荷兰阿姆斯特丹大学Reinoud E. Knops团队研究了模块化通信无引线起搏除颤器系统的相关性能。该项研究成果发表在2024年5月18日出版的《新英格兰医学杂志》上。

皮下植入式心脏复律除颤器(ICD)与经静脉ICD相比,与导线相关的并发症更少;然而,皮下ICD不能提供心动过缓和抗心动过速起搏。模块化起搏-除颤器系统是否安全目前尚不清楚,该系统包括与皮下ICD无线通信的无引线起搏器,以提供抗心动过速和心动过缓起搏。

研究组进行了一项多国、单组研究,招募有室性心律失常猝死风险的患者,并在植入模块化起搏器-除颤器系统后对他们进行了6个月的随访。安全终点是无引线起搏器相关的主要并发症,根据86%的性能目标进行评估。两个主要性能终点是起搏器和植入式心脏复律除颤器之间的成功通信(性能目标,88%)和0.4毫秒脉冲宽度下高达2.0 V的起搏阈值(性能目标:80%)。
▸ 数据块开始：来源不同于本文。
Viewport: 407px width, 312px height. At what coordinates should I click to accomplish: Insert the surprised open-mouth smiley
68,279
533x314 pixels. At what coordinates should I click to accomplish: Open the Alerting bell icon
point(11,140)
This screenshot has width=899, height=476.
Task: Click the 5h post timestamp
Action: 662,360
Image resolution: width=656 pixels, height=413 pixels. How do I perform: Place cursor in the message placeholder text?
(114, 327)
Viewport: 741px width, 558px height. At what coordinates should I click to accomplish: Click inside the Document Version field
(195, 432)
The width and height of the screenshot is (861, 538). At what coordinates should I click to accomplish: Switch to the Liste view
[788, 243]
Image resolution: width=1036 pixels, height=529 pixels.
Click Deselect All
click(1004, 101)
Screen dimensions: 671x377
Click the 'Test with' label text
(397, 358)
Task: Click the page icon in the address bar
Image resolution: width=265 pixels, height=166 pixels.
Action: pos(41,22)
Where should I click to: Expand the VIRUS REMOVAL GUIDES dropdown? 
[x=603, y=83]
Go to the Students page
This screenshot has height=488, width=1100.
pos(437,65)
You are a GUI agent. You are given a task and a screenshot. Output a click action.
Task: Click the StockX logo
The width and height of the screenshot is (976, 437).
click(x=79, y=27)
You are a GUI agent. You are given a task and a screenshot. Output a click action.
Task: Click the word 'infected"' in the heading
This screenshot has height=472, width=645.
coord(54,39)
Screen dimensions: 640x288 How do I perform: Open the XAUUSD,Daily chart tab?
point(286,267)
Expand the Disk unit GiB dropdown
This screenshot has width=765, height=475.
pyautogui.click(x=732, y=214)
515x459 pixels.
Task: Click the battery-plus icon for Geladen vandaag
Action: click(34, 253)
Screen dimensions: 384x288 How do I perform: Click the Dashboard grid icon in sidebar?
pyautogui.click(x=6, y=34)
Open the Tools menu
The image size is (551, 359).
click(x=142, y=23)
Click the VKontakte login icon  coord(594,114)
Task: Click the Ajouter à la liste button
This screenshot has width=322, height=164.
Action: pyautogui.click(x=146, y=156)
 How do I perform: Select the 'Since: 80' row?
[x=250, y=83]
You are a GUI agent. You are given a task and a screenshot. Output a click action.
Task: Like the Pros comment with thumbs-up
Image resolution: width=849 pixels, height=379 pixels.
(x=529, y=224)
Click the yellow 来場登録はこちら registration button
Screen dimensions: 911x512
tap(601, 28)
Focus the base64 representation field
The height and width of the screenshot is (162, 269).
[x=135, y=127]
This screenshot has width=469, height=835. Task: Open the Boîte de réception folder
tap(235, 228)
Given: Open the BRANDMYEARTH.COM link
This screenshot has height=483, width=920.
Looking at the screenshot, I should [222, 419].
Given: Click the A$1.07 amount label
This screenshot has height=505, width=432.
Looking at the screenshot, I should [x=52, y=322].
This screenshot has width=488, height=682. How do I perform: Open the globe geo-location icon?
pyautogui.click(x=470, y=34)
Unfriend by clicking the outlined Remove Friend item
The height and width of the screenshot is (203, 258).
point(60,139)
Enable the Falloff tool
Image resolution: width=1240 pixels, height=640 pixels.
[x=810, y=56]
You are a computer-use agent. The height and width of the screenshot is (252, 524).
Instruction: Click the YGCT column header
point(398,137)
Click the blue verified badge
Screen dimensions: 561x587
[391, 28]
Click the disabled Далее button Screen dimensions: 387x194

研究组招募了293名患者,其中162人在6个月的终点队列中,151人完成了6个月随访期。患者的平均年龄为60岁,女性占16.7%,左心室射血分数的平均值(±SD)为33.1±12.6%。无引线起搏器相关主要并发症的患者比例为97.5%,超过了预先指定的性能目标。在98.8%的通信测试中,无线设备通信成功,超过了预先指定的目标。在151名患者中,147名(97.4%)的起搏阈值为2.0 V或以下,超过了预先指定的目标。通过抗心动过速起搏成功终止心律失常发作的百分比为61.3%,没有因通信故障而未进行抗心动过缓起搏的发作。162例患者中,8例死亡(4.9%);没有一例死亡被认为与心律失常或植入手术有关。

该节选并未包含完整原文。